------ Sumber ------

Sabtu, 18 April 2015

akhlak tasawuf



BAB II
RUMUSAN MASALAH
A.  Rumusan Masalah

Adapun permasalahan yang akan dibahas dalam makalah ini adalah sebagai berikut:
1.      Apa yang dimaksud akhlak?
2.      Apa yang dimaksud tasawuf?
3.      Bagaimana sejarah perkembangan ilmu tasawuf?
4.      Apa saja faktor lahirnya ilmu tasawuf?
5.      Apa saja sumber dan dasar ilmu tasawuf?
6.      Bagaimana pembagian tasawuf?
7.      Bagaimana hubungan antara tasawuf dan agama?
8.      Bagaimana hubungan antara tasawuf dan pendidikan?

B.  Tujuan Masalah
1.    Untuk mengetahui definisi akhlak.
2.    Untuk mengethui definisa yasawuf.
3.    Untuk mengetahui sejarah perkembangan ilmu tasawuf
4.    Untuk mengetahui faktor lahirnya ilmu tasawuf.

------ Data Tercatat ------

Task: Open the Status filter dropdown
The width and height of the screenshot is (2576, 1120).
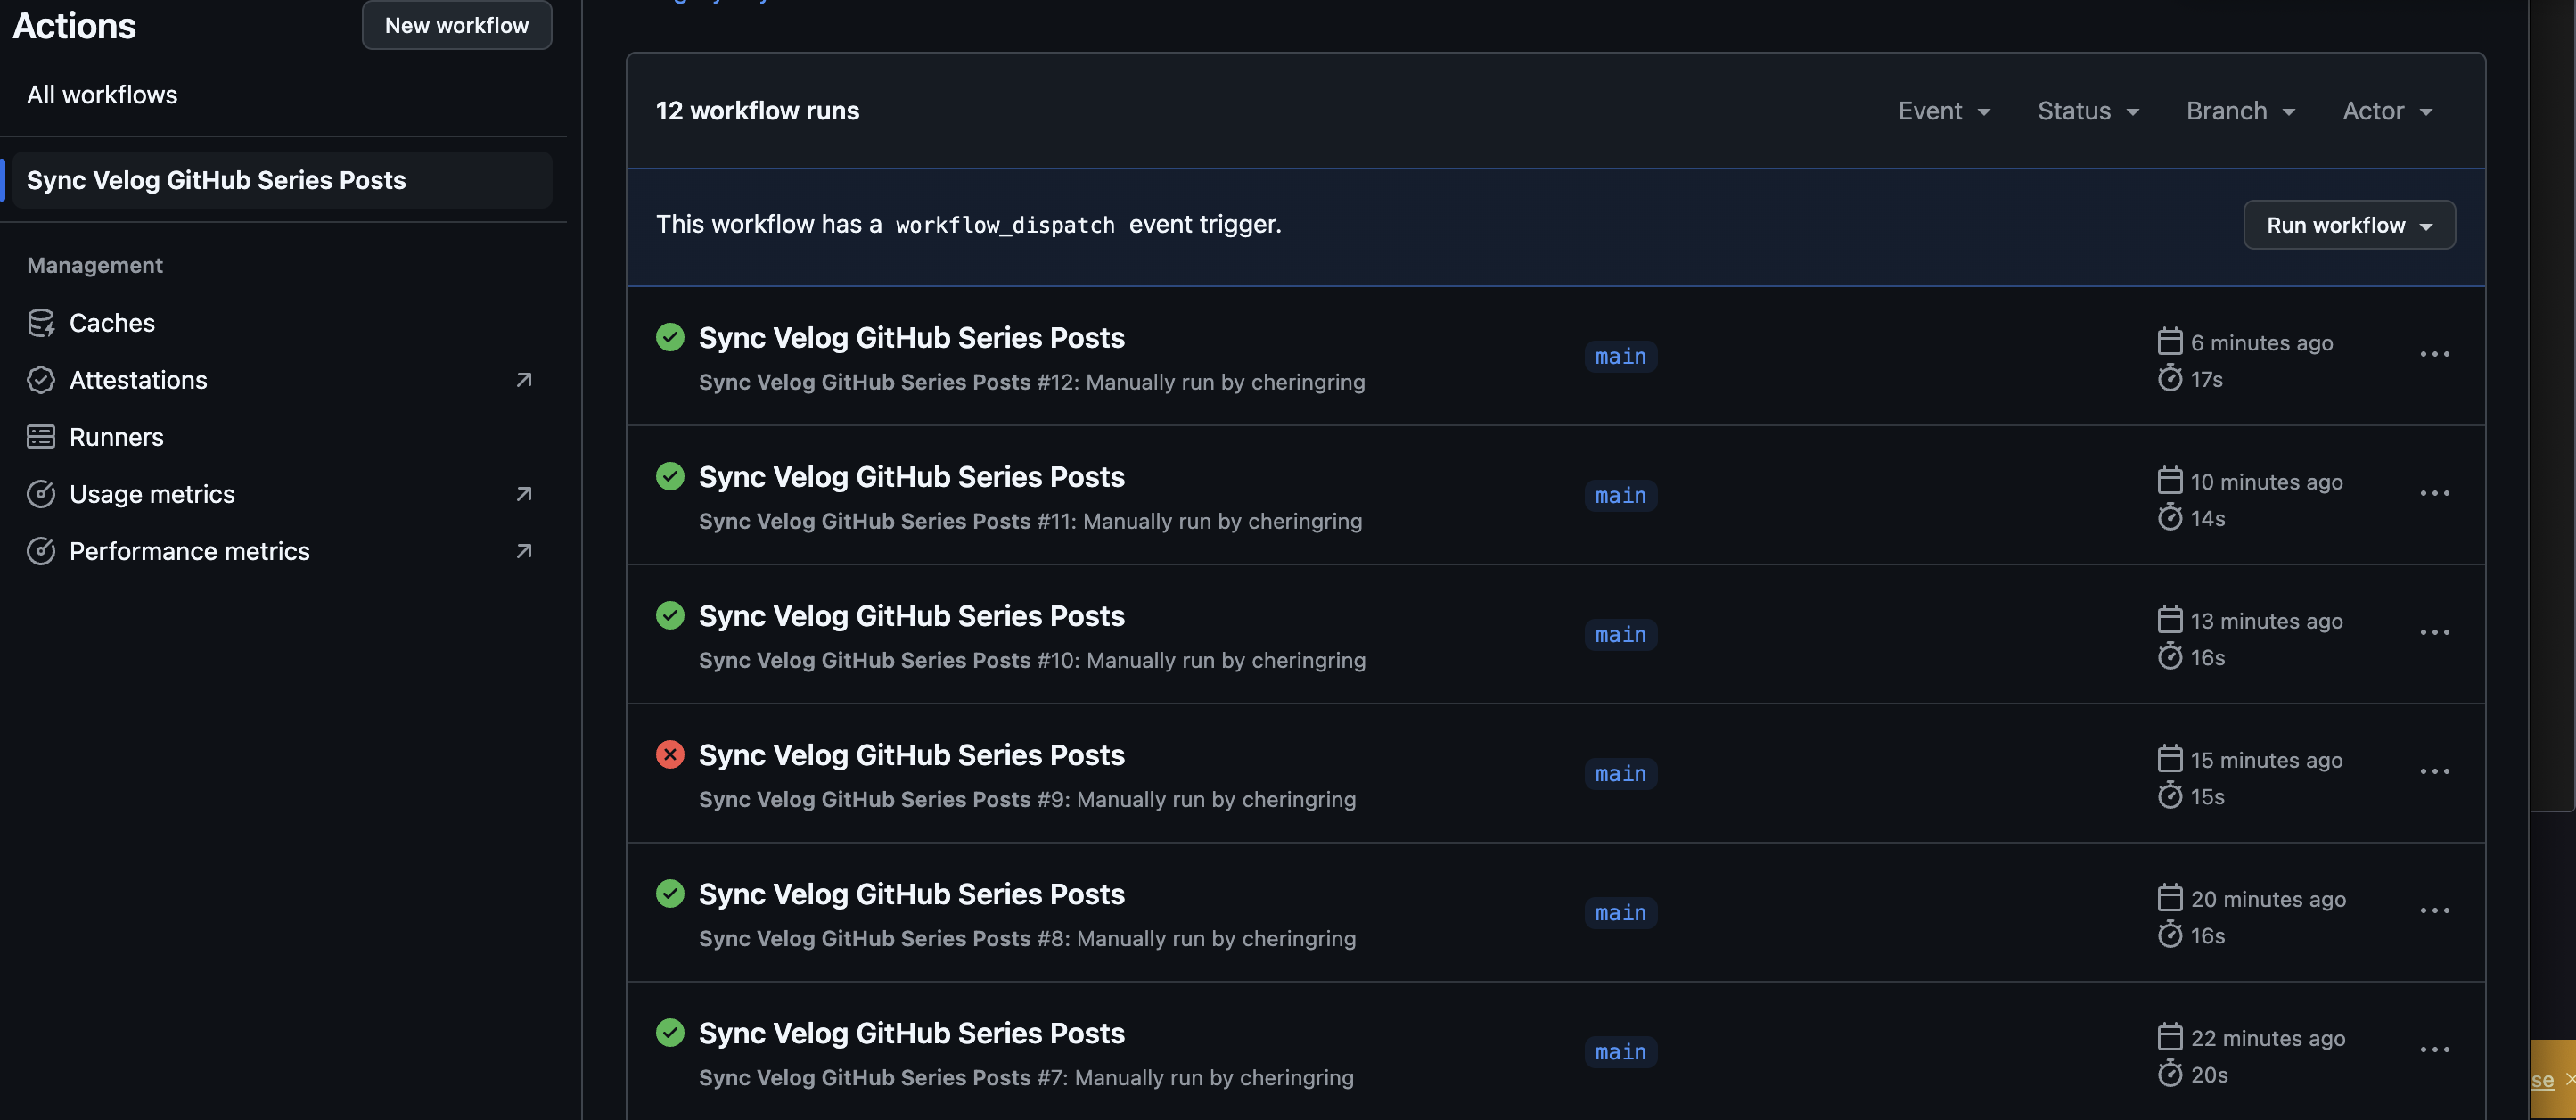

------

▶ _Latihan Tertulis 1_
Jawablah berdasarkan teks tentang akhlak tasawuf:
(a) Tanggal berapa yang tercantum di bagian paling atas?
(b) Apa judul bagian B?
(c) Ada berapa butir dalam daftar di bagian A?
▶ _Latihan Tertulis 2_
Salin persis bagian teks tentang akhlak tasawuf dari "Sabtu, 18 April" sampai "yang dimaksud akhlak?".
Baris-baris data tidak diperlukan untuk latihan ini.

▶ _Jawaban Benar 1_
(a) Sabtu, 18 April 2015
(b) Tujuan Masalah
(c) Delapan butir

▶ _Jawaban Benar 2_
Sabtu, 18 April 2015

akhlak tasawuf



BAB II
RUMUSAN MASALAH
A.  Rumusan Masalah

Adapun permasalahan yang akan dibahas dalam makalah ini adalah sebagai berikut:
1.      Apa yang dimaksud akhlak?